How to learn the weights between two losses?

Thank you for your comment.

Yes, that’s right.
If you have loss1, loss2, and loss3, which are cross entropy loss, cross entropy loss, and MSE loss respectively, you should pass “is_regression = torch.Tensor([True, True, F
alse])” for the constructor.

I’d like to hear whether this multi task loss implementation works in your setting, too.

Can I ask where is this equation from? I cannot find it in the paper

The equation is derived from the last paragraph of the section “3.2. Multi-task likelihoods”.

1 Like

Dear all,
thanks for your hints on MTL loss. I am experimenting with MTL loss since a while now and I am facing some problems. I am in a situation where I am doing image to image regression with two different losses. After trying (many) different things I found that initializing sigmas to one gives the best tradeoff between performance across the two different tasks.
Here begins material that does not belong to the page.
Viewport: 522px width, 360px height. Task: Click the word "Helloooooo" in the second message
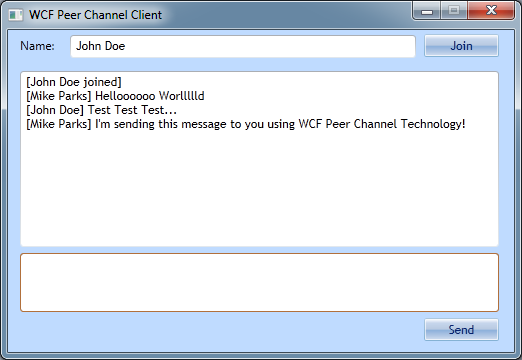(x=125, y=96)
The problem is that one sigma is increasing and the other is decreasing. Can this be considered normal? Since my experiment is GPU intensive, I am experimenting with a short training schedule for prototyping. However, the increasing sigma lead to much worse performance when trying the full training schedule, leading to complete different (very bad) results.

Thanks for your help!
Stefano

I tried implementing @Tony-Y’s MultiTaskLoss() example above to balance the 3 loss terms in our https://github.com/ultralytics/yolov3 repo, but no luck. The total loss did reduce, but 90% of the loss component was made up of the self.eta constants. Our 3 balance parameters ended up between 1.0 and 2.0. One thing I realized may be missing is a constraint that all loss weights sum to 1 for example, but I did not explore further.

We have used hyperparameter evolution to successfully balance our loss terms (at great GPU expense), but this evolves to a specific task (i.e. YOLOv3 COCO with 80 classes), making it a suboptimal solution for loss balancing for people adopting the repo for their custom datasets.

    total_loss = torch.Tensor(loss) * torch.exp(-self.eta) + self.eta

Do not want to complicate things? Accumulate gradients.

loss1.backward()
loss2.backward()
optimizer.step()

Interesting idea, but

RuntimeError: Trying to backward through the graph a second time, but the buffers have already been freed. Specify retain_graph=True when calling backward the first time.

Hey Stefano - maybe cannot be considered normal if you are getting very bad results when trying the full training schedule. Did you try using sigma and 1-sigma instead? So there is only one learnable parameter instead of two separate sigmas?

1 Like

Thank Stuart for your suggestion!
I haven’t tried exactly that, but I will give it a try! After some time what i noticed is that I was getting better results with the “short” prototyping schedule because both variances where slighlty increasing (thus decreasing both losses). This made so I got better (almost acceptable) results while prototyping, but bad results when tried entirely.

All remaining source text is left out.